I was married for a long time to a man addicted to porn. I am now divorced.
I became aware of his addiction early in our marriage. I found the ‘girlie’ magazines hidden under the bed, read, he said, for the articles. I wanted to believe him. Every time I found them, I felt nauseous, violated. Intuitively, I knew that this was a distortion: a violence against himself; against me and against the women portrayed.
It explained some of his behaviours – real human intimacy was never sufficient nor satisfying for him. I blamed myself. In my naivety and desire to please, I complied with his requests. I wish I had known better.
His idea of a holiday with his new bride was to visit a city where he could prowl the peep shows and strip clubs. He argued that it was ‘harmless’. I could never bring myself to join him. So what should have been a sacramental sign of love became a wedge.
His addiction to pornography seemed to anaesthetise any feelings he had for women as human beings. They were objects to be used, discarded, discussed, passed around, used, abused. He delighted in passing me around to other men to hold or to kiss. My discomfort merely increased his excitement and pleasure.
As his addiction to pornography evolved, it grew into a search for power and domination. He controlled with fear, interspersed with protestations of love and devotion.

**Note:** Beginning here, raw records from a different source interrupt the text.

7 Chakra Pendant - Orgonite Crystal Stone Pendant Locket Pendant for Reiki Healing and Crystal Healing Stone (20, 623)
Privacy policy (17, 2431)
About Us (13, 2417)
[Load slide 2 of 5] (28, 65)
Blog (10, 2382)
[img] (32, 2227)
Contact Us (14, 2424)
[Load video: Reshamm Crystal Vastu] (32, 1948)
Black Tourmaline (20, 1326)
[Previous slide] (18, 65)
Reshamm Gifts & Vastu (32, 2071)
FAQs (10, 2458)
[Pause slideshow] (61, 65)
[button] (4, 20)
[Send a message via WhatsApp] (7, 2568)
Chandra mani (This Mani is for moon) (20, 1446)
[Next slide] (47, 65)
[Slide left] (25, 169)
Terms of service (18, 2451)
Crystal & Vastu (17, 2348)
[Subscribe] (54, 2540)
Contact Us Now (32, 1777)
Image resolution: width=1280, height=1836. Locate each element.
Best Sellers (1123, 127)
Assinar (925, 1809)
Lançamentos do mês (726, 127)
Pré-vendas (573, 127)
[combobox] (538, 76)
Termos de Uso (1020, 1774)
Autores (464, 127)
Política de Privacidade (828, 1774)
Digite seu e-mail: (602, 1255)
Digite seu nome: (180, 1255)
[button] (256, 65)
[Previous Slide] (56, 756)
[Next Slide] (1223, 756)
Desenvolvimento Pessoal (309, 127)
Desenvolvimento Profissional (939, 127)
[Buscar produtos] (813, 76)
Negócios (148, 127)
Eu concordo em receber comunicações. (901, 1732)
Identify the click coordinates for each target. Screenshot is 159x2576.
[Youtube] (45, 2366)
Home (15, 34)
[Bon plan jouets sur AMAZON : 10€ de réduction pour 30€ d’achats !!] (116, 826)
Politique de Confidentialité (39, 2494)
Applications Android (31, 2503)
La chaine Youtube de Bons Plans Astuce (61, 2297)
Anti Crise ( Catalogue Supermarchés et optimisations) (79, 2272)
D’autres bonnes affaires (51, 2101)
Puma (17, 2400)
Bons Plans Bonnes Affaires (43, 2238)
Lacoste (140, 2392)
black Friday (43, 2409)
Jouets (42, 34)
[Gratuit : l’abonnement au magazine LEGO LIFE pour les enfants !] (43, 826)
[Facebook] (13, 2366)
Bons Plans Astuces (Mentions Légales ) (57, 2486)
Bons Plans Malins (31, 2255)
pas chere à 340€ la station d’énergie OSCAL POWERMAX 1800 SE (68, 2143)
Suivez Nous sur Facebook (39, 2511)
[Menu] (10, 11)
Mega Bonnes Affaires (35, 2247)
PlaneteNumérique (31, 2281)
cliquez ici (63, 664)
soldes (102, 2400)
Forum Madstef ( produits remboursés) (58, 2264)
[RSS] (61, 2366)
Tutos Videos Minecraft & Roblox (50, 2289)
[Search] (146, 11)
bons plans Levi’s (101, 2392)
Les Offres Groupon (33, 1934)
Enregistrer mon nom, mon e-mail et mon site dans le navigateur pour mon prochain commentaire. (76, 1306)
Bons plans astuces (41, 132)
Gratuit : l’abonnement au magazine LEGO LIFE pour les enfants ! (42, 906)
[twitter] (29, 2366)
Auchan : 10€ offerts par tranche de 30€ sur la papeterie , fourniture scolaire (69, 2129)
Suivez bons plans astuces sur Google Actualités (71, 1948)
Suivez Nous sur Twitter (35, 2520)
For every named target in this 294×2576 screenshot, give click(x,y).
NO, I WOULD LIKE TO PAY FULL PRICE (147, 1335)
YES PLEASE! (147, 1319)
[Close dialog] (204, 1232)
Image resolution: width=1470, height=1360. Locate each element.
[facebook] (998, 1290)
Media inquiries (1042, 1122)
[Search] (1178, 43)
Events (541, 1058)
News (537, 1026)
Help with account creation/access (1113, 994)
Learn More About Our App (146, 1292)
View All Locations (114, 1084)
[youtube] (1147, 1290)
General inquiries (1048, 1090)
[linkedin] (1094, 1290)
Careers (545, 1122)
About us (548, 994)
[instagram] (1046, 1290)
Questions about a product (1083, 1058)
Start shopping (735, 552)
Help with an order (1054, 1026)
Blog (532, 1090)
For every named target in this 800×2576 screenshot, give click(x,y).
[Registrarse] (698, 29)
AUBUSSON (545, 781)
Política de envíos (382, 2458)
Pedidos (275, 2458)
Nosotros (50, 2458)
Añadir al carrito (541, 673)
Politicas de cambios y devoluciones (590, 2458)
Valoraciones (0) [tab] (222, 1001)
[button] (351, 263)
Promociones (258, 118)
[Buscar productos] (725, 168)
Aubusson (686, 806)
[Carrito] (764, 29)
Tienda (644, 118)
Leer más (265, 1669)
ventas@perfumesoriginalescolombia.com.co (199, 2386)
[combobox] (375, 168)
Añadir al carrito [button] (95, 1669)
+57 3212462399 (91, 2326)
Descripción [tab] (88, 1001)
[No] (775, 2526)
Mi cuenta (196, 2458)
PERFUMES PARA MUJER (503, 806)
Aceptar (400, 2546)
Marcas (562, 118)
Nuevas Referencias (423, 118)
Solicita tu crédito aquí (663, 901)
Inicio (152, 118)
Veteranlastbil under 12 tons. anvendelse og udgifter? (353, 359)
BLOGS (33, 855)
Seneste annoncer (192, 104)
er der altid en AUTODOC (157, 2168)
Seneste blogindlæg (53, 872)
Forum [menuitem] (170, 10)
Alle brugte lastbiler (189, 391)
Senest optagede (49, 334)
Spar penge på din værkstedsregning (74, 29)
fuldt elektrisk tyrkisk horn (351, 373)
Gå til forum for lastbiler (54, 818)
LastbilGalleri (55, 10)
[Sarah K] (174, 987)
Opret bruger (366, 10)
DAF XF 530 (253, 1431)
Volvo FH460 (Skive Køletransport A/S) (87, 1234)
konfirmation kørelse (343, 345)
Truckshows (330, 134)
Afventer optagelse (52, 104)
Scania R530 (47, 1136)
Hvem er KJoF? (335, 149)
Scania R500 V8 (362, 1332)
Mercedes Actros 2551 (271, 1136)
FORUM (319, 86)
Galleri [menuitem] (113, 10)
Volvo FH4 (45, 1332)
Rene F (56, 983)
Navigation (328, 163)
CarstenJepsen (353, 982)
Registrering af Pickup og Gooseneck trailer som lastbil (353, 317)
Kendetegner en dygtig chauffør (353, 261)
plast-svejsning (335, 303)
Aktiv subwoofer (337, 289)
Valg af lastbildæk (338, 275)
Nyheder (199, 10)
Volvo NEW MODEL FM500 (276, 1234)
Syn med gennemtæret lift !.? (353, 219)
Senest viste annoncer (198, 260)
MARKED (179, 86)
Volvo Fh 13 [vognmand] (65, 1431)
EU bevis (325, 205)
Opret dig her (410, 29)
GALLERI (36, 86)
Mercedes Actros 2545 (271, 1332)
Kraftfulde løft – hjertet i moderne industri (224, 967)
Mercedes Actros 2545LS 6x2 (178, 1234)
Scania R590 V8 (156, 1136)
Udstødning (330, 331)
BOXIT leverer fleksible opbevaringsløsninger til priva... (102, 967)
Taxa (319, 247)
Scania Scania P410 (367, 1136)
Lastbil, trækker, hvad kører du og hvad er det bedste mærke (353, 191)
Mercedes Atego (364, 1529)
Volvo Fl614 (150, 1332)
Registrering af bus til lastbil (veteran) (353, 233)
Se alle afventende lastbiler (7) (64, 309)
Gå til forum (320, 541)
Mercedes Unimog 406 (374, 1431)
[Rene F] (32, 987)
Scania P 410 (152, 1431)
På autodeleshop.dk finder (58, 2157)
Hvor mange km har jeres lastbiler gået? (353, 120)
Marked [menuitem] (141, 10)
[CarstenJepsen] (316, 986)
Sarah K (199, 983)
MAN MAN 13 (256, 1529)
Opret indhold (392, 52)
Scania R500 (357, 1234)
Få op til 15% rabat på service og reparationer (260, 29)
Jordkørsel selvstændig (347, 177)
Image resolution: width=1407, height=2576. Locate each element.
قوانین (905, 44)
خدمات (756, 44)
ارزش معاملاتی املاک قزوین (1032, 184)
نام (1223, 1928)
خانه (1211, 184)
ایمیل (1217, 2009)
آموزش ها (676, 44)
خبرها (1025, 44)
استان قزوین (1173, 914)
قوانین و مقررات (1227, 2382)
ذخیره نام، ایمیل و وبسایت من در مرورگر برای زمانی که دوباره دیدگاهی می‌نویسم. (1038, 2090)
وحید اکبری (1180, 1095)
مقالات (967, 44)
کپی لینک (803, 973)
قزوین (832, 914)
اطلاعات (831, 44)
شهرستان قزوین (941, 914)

Child bearing shattered his world. My body changed. The family dynamic changed. No longer was he the centre around which the world spun. His son he tried to raise to denigrate women (and other races, cultures, religions and body shapes). I still catch a glimpse of this residual dross. His daughters did not fit the centrefold profile. He ignored them. And me.
Now his secret ‘other life’ blossomed. Serial affairs, internet chat rooms, strip clubs, X-rated DVDs – always looking for the next erotic fix. The more pornography he saw, the more he desired. He immersed himself in this dark underworld: increasingly disturbing pornographic images on his computer, hard drive and TV, none of which gratified him for long. All night he surfed the net for sex. He divorced the need for sexual intimacy from its human context.
Increasingly, he became distant, remote. He communicated less and less with me. He created new ‘life stories’ with each successive sexual partner.
He used emotional and psychological weapons to keep me shackled. He relied on my Catholic faith to keep me from divorce, for he needed a respectable family face to cover his addiction to pornography and sex.
Eventually his house of cards collapsed. He had a nervous breakdown. He fled.
Why stay?
You may ask why I stayed.
Firstly, out of ignorance. I did not understand my gut reactions, nor how to act wisely upon them. Secondly, I valued a stable family life. Thirdly, I could not envision life as a single parent.
But here we are, here I am. Free of the perversions that corrupted my world view; delighting in the inherent goodness of the people around me; and embracing the challenges and gifts ahead. I am grateful. I am blessed.
– Reprinted from the Marist Messenger, with permission.